Entries shown.
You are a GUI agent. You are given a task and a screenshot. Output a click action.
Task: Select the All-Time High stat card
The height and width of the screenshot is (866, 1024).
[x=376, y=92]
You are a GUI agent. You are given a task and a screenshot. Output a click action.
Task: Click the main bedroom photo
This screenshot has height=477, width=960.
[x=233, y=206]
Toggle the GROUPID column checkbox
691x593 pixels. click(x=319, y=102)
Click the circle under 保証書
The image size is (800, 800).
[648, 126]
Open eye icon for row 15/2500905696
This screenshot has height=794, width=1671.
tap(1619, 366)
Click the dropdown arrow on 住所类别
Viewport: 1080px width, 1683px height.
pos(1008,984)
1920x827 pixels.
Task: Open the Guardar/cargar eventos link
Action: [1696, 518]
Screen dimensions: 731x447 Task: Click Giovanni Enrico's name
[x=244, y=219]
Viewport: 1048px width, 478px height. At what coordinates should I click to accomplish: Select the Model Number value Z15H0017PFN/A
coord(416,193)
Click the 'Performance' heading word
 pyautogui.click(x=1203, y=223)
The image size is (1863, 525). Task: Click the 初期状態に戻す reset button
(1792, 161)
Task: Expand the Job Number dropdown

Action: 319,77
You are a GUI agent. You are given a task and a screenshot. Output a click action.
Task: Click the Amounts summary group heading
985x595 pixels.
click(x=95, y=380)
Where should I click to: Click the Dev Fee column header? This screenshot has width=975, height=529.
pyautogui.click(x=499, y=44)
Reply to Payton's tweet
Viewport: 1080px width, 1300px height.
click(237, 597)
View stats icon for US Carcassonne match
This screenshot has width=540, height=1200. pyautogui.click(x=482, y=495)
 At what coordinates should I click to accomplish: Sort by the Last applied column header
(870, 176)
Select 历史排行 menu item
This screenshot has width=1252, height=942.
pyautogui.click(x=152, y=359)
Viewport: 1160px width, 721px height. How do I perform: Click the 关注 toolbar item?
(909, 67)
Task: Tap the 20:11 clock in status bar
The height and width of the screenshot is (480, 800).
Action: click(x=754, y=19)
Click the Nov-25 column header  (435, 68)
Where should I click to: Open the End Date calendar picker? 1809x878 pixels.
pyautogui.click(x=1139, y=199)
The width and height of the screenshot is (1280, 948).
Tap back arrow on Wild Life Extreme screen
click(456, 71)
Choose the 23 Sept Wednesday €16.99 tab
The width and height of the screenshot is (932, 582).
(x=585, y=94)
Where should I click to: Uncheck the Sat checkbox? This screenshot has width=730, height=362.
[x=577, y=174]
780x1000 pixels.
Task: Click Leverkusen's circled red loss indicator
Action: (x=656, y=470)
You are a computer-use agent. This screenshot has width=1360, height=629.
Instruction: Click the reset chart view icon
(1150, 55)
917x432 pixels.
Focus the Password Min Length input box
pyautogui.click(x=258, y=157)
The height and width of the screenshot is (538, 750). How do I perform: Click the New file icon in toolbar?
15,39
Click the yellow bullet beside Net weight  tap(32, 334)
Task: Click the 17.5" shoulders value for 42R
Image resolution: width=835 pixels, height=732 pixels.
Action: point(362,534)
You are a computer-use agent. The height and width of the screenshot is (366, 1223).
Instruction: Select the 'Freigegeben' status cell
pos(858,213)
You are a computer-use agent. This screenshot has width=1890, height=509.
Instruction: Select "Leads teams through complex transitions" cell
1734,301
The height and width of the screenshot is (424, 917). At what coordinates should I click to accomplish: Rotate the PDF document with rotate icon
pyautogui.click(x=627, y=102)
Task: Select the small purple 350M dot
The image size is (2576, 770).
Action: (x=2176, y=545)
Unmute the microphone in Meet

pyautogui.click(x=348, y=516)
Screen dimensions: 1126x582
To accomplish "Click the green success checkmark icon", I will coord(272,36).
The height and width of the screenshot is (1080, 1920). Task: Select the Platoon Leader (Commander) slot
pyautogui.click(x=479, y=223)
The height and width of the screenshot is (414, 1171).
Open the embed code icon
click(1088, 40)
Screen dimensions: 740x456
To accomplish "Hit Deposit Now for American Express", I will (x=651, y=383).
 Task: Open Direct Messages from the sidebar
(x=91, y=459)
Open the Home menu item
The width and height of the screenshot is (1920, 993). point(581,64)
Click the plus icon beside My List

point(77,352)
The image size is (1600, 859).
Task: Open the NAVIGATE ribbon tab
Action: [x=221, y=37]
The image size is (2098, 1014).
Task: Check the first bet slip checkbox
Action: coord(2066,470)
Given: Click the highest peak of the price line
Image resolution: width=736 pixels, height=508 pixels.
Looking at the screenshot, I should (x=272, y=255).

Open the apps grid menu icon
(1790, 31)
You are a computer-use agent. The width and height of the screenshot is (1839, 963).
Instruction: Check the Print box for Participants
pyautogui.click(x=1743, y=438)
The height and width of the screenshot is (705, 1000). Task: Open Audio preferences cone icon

Your goal. Each record must be transcribed word for word.

Solution to the exercise.
You are a GUI agent. You are given a task and a screenshot. Output a click action.
Task: Select the All-Time High stat card
The height and width of the screenshot is (866, 1024).
[x=376, y=92]
You are a GUI agent. You are given a task and a screenshot. Output a click action.
Task: Click the main bedroom photo
This screenshot has height=477, width=960.
[x=233, y=206]
Toggle the GROUPID column checkbox
691x593 pixels. click(x=319, y=102)
Click the circle under 保証書
The image size is (800, 800).
[648, 126]
Open eye icon for row 15/2500905696
This screenshot has height=794, width=1671.
tap(1619, 366)
Click the dropdown arrow on 住所类别
Viewport: 1080px width, 1683px height.
pos(1008,984)
1920x827 pixels.
Task: Open the Guardar/cargar eventos link
Action: [1696, 518]
Screen dimensions: 731x447 Task: Click Giovanni Enrico's name
[x=244, y=219]
Viewport: 1048px width, 478px height. At what coordinates should I click to accomplish: Select the Model Number value Z15H0017PFN/A
coord(416,193)
Click the 'Performance' heading word
 pyautogui.click(x=1203, y=223)
The image size is (1863, 525). Task: Click the 初期状態に戻す reset button
(1792, 161)
Task: Expand the Job Number dropdown

Action: 319,77
You are a GUI agent. You are given a task and a screenshot. Output a click action.
Task: Click the Amounts summary group heading
985x595 pixels.
click(x=95, y=380)
Where should I click to: Click the Dev Fee column header? This screenshot has width=975, height=529.
pyautogui.click(x=499, y=44)
Reply to Payton's tweet
Viewport: 1080px width, 1300px height.
click(237, 597)
View stats icon for US Carcassonne match
This screenshot has width=540, height=1200. pyautogui.click(x=482, y=495)
 At what coordinates should I click to accomplish: Sort by the Last applied column header
(870, 176)
Select 历史排行 menu item
This screenshot has width=1252, height=942.
pyautogui.click(x=152, y=359)
Viewport: 1160px width, 721px height. How do I perform: Click the 关注 toolbar item?
(909, 67)
Task: Tap the 20:11 clock in status bar
The height and width of the screenshot is (480, 800).
Action: click(x=754, y=19)
Click the Nov-25 column header  (435, 68)
Where should I click to: Open the End Date calendar picker? 1809x878 pixels.
pyautogui.click(x=1139, y=199)
The width and height of the screenshot is (1280, 948).
Tap back arrow on Wild Life Extreme screen
click(456, 71)
Choose the 23 Sept Wednesday €16.99 tab
The width and height of the screenshot is (932, 582).
(x=585, y=94)
Where should I click to: Uncheck the Sat checkbox? This screenshot has width=730, height=362.
[x=577, y=174]
780x1000 pixels.
Task: Click Leverkusen's circled red loss indicator
Action: (x=656, y=470)
You are a computer-use agent. This screenshot has width=1360, height=629.
Instruction: Click the reset chart view icon
(1150, 55)
917x432 pixels.
Focus the Password Min Length input box
pyautogui.click(x=258, y=157)
The height and width of the screenshot is (538, 750). How do I perform: Click the New file icon in toolbar?
15,39
Click the yellow bullet beside Net weight  tap(32, 334)
Task: Click the 17.5" shoulders value for 42R
Image resolution: width=835 pixels, height=732 pixels.
Action: point(362,534)
You are a computer-use agent. The height and width of the screenshot is (366, 1223).
Instruction: Select the 'Freigegeben' status cell
pos(858,213)
You are a computer-use agent. This screenshot has width=1890, height=509.
Instruction: Select "Leads teams through complex transitions" cell
1734,301
The height and width of the screenshot is (424, 917). At what coordinates should I click to accomplish: Rotate the PDF document with rotate icon
pyautogui.click(x=627, y=102)
Task: Select the small purple 350M dot
The image size is (2576, 770).
Action: (x=2176, y=545)
Unmute the microphone in Meet

pyautogui.click(x=348, y=516)
Screen dimensions: 1126x582
To accomplish "Click the green success checkmark icon", I will coord(272,36).
The height and width of the screenshot is (1080, 1920). Task: Select the Platoon Leader (Commander) slot
pyautogui.click(x=479, y=223)
The height and width of the screenshot is (414, 1171).
Open the embed code icon
click(1088, 40)
Screen dimensions: 740x456
To accomplish "Hit Deposit Now for American Express", I will (x=651, y=383).
 Task: Open Direct Messages from the sidebar
(x=91, y=459)
Open the Home menu item
The width and height of the screenshot is (1920, 993). point(581,64)
Click the plus icon beside My List

point(77,352)
The image size is (1600, 859).
Task: Open the NAVIGATE ribbon tab
Action: [x=221, y=37]
The image size is (2098, 1014).
Task: Check the first bet slip checkbox
Action: coord(2066,470)
Given: Click the highest peak of the price line
Image resolution: width=736 pixels, height=508 pixels.
Looking at the screenshot, I should (x=272, y=255).

Open the apps grid menu icon
(1790, 31)
You are a computer-use agent. The width and height of the screenshot is (1839, 963).
Instruction: Check the Print box for Participants
pyautogui.click(x=1743, y=438)
The height and width of the screenshot is (705, 1000). Task: Open Audio preferences cone icon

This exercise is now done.